SUPPLIED TEXT: Begin

Einstein apparently once remarked that "The most incomprehensible thing about the universe is that it is comprehensible." In a famous paper in *Pure Mathematics* (**13** (1), 1960), the physicist Eugene Wigner (Nobel in 1963 for atomic theory) discussed "The Unreasonable Effectiveness of Mathematics in the Natural Sciences". The essay is not too long (for an academic piece), but I think this example of the the application of mathematics gives the best taste of what Wigner is trying to point out.

The second example is that of ordinary, elementary quantum mechanics. This originated when Max Born noticed that some rules of computation, given by Heisenberg, were formally identical with the rules of computation with matrices, established a long time before by mathematicians. Born, Jordan, and Heisenberg then proposed to replace by matrices the position and momentum variables of the equations of classical mechanics. They applied the rules of matrix mechanics to a few highly idealized problems and the results were quite satisfactory.

However, there was, at that time, no rational evidence that their matrix mechanics would prove correct under more realistic conditions. Indeed, they say "if the mechanics as here proposed should already be correct in its essential traits." As a matter of fact, the first application of their mechanics to a realistic problem, that of the hydrogen atom, was given several months later, by Pauli. This application gave results in agreement with experience. This was satisfactory but still understandable because Heisenberg's rules of calculation were abstracted from problems which included the old theory of the hydrogen atom.

The miracle occurred only when matrix mechanics, or a mathematically equivalent theory, was applied to problems for which Heisenberg's calculating rules were meaningless. Heisenberg's rules presupposed that the classical equations of motion had solutions with certain periodicity properties; and the equations of motion of the two electrons of the helium atom, or of the even greater number of electrons of heavier atoms, simply do not have these properties, so that Heisenberg's rules cannot be applied to these cases.

Nevertheless, the calculation of the lowest energy level of helium, as carried out a few months ago by Kinoshita at Cornell and by Bazley at the Bureau of Standards, agrees with the experimental data within the accuracy of the observations, which is one part in ten million. Surely in this case we "got something out" of the equations that we did not put in.

As someone (apparently) involved in the construction of "a physics of complex systems", I have to wonder whether mathematics is still unreasonably effective at capturing these kind of inherent patterns in nature. Formally, the kind of mathematics that physics has historically used is equivalent to a memoryless computational machine (if there *is* some kind of memory, it has to be explicitly encoded into the current state); but, the algorithm is a more general form of computation that can express ideas that are significantly more complex, at least partially because it inherently utilizes history. This suggests to me that a physics of complex systems will be intimately connected to the mechanics of computation itself, and that select tools from computer science may ultimately let us express the structure and behavior of complex, e.g., social and biological, systems more effectively than the mathematics used by physics.

One difficulty in this endeavor, of course, is that the mathematics of physics is already well-developed, while the algorithms of complex systems are not. There have been some wonderful successes with algorithms already, e.g., cellular automata, but it seems to me that there's a significant amount of cultural inertia here, perhaps at least partially because there are so many more physicists than computer scientists working on complex systems.

Note: See also part 2 and part 3 of this series of posts.

posted November 23, 2006 11:31 AM in Things to Read | permalink

## Comments

that is insightful. nice...

Posted by: Suresh at November 24, 2006 03:00 PM

It will be appropriate to quote Israel Gelfand (besides being one of the most influential mathematicians of 20th century, Gelfand also has 50 years of experience of research in molecular biology and biomathematics):

*Eugene Wigner wrote a famous essay on the unreasonable effectiveness of mathematics in natural sciences. He meant physics, of course. There is only one thing which is more unreasonable than the unreasonable effectiveness of mathematics in physics, and this is the unreasonable ineffectiveness of mathematics in biology.*

Posted by: Alexandre Borovik at November 24, 2006 04:49 PM

SUPPLIED TEXT: End
DATASET: Begin

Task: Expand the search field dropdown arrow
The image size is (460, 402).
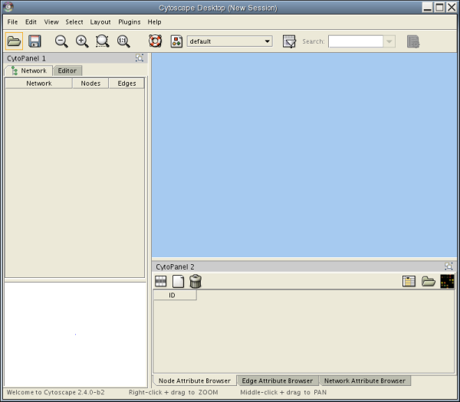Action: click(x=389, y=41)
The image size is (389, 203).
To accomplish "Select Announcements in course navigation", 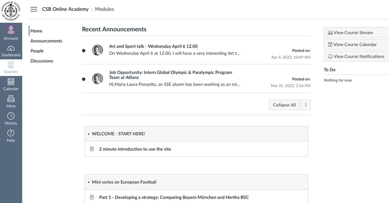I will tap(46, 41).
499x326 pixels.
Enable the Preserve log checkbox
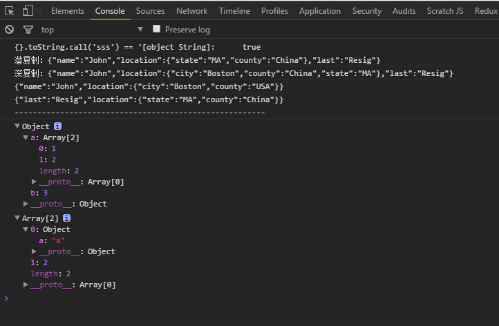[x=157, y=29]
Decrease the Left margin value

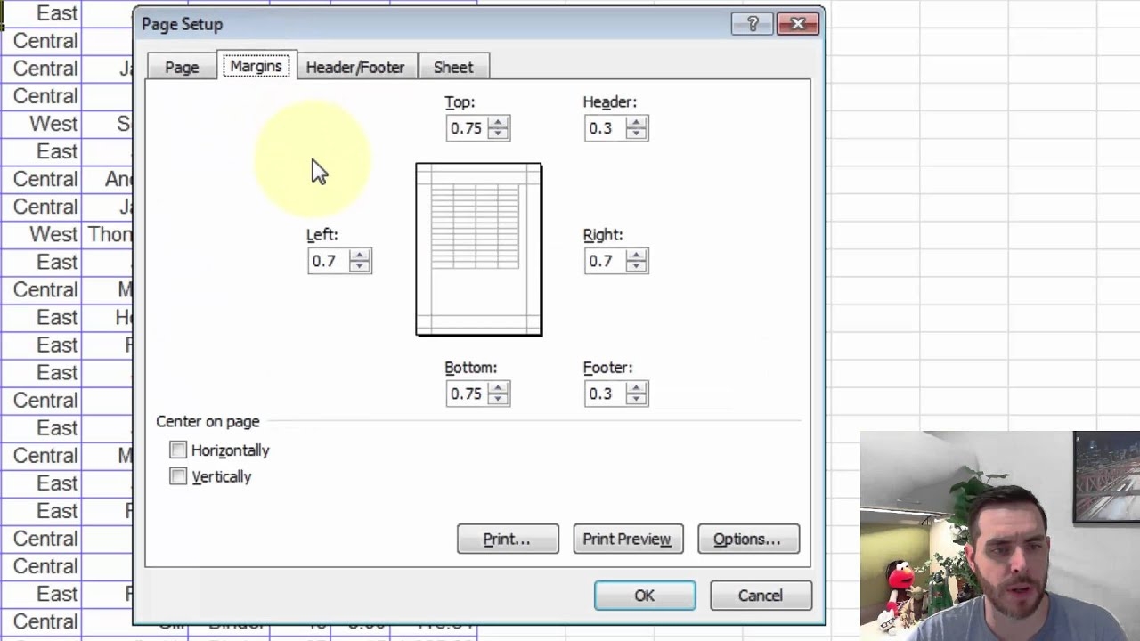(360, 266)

DATASET: End

## WORK TO COMPLETE
**a.** According to the Wigner post, who first applied matrix mechanics to the hydrogen atom?
**b.** Give again the Wigner post word for word, starting at "The second example" and ending at "were quite satisfactory.".
**c.** List every person named in the Wigner post between the words "The second example is that of ordinary" and "that we did not put in."

## TASK SOLUTIONS
**a.** Pauli

**b.**
The second example is that of ordinary, elementary quantum mechanics. This originated when Max Born noticed that some rules of computation, given by Heisenberg, were formally identical with the rules of computation with matrices, established a long time before by mathematicians. Born, Jordan, and Heisenberg then proposed to replace by matrices the position and momentum variables of the equations of classical mechanics. They applied the rules of matrix mechanics to a few highly idealized problems and the results were quite satisfactory.

**c.** Max Born, Heisenberg, Jordan, Pauli, Kinoshita, Bazley